Voluntary Medical Male Circumcision (VMMC) has been introduced in many countries as one of many efforts to reduce the transmission of and susceptibility to, HIV. Since 2007 the World Health Organisation and UNAIDS have recommended VMMC as one of the central components of HIV prevention, particularly in countries where few men are circumcised.

Although many African countries including South Africa, Namibia, and Kenya promote VMMC as part of the package of HIV prevention services, a recent UN report suggests that there has been a decline in the number of VMMC procedures performed since 2014. In order to meet the target of 80 percent coverage in relation to reducing new infections and the spread of HIV, the number of circumcisions needs to double. Using innovative and affordable technologies such as PrePex may assist in driving the scale of VMMC, and community sensitive approaches will be key to promoting the practice.

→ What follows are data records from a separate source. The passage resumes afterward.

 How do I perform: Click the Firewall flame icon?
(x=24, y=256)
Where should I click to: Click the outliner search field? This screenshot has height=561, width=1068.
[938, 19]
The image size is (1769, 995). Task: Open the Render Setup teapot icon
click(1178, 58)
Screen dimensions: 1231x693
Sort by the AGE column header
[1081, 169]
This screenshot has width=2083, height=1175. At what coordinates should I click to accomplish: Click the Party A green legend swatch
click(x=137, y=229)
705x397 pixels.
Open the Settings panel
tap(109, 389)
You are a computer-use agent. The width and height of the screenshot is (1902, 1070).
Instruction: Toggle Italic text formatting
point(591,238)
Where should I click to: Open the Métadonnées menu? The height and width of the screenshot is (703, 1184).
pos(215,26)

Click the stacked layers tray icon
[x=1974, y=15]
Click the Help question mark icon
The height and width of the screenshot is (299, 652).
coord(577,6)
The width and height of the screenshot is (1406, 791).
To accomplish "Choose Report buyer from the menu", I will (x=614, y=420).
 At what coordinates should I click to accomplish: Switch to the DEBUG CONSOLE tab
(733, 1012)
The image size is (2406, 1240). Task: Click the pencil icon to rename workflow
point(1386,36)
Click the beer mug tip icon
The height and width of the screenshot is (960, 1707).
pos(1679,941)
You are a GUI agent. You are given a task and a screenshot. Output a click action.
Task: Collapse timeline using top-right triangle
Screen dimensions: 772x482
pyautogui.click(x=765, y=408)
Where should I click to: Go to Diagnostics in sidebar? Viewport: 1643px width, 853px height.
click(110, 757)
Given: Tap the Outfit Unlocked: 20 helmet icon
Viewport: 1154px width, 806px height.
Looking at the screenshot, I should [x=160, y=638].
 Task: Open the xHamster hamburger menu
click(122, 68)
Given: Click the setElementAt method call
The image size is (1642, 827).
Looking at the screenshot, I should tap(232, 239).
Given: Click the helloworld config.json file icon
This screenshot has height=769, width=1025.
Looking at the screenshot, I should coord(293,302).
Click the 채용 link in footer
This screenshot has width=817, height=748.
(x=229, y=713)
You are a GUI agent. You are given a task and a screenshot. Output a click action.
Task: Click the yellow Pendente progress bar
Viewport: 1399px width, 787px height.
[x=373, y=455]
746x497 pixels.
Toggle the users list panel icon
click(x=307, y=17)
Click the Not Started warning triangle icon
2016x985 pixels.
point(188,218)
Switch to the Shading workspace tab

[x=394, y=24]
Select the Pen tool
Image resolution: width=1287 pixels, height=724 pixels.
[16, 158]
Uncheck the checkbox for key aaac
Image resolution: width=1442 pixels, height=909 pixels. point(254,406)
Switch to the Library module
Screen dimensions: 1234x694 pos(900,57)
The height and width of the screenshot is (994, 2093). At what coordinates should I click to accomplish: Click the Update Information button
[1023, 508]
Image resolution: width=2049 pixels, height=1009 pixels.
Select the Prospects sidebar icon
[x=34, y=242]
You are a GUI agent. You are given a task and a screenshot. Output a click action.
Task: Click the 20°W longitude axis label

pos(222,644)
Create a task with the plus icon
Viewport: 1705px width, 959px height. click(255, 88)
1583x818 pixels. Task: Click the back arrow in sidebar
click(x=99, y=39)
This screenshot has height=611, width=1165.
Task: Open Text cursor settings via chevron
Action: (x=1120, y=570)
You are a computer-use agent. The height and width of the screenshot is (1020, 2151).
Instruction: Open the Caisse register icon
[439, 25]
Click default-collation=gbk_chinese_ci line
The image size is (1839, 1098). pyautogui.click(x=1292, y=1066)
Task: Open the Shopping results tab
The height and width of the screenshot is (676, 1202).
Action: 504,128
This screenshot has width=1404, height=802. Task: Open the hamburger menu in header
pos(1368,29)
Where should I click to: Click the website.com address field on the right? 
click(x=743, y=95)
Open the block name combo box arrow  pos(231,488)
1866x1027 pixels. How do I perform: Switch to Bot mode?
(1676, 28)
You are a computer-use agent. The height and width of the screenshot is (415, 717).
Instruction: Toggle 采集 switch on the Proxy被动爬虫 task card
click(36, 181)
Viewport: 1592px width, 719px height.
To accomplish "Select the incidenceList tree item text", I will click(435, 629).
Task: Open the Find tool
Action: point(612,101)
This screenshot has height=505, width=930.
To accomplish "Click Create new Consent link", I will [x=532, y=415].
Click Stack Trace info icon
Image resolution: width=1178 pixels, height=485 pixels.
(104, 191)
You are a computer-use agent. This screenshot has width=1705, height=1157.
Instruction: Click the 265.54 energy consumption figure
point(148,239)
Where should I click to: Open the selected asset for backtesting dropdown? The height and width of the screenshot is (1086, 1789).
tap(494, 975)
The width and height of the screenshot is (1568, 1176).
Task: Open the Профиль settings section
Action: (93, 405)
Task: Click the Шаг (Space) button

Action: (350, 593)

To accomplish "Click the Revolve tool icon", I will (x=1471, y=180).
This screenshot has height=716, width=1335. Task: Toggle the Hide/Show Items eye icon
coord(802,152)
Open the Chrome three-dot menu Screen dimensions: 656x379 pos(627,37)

Speculation around the causes for the decline in circumcision numbers brings up two arguments – one personal, and one political. The latter involves the need for dedicated funding for HIV prevention, hence political will to drive the process. The former is far more complex. Personal reasons for not undergoing the practice are likely to be linked to social norms around circumcision and the normative expectations of the men in these communities. What this means is – if men think that other men and women whose opinions they value think that they should be circumcised, they are more likely to do so.

Enter the value of VMMC ambassadors as agents of change. As trusted members of the communities where VMMC would be most effective as an HIV prevention technique, they have the potential to influence both men and women in the community, hence breaking down the stigma around circumcision. Two examples from Namibia and South Africa provide evidence of the success of these initiatives.

In Namibia, the Dogg, popular music artist publicised his decision to ‘get the smart cut’ at an event primarily attended by Namibian youth. By working at events like this, as well as campaigning at schools and tertiary organisations, the Dogg has spread the message of the benefits of VMMC to the groups that need it most – the majority of HIV in Namibia continues to be spread via unprotected sex, and people under 30 are most at risk.

Ambassadors like Khanyisa Dunjwa in South Africa have made significant inroads in communities in South Africa’s Eastern Cape, ensuring that men and boys are informed about their options. Through engaging multiple stakeholders including local leaders, government officials, and the community on the need to educate adolescent boys about their options, the need for safety during the traditional circumcision process, and strategies to protect themselves from HIV. Interestingly, Dunjwa has also included women who are often excluded from the conversation around circumcision.  In this way, she ensures that mothers are aware of how to support their sons.

Complex problems require creative strategies that can work with people at a personal level. In the Kenyan example, peer education and community engagement worked well to de-stigmatise not only the practice but dialogue around it. Public figures who promote the practice, as in the Namibian example, could also promote the acceptability of VMMC, driving people towards the practice rather than away from it.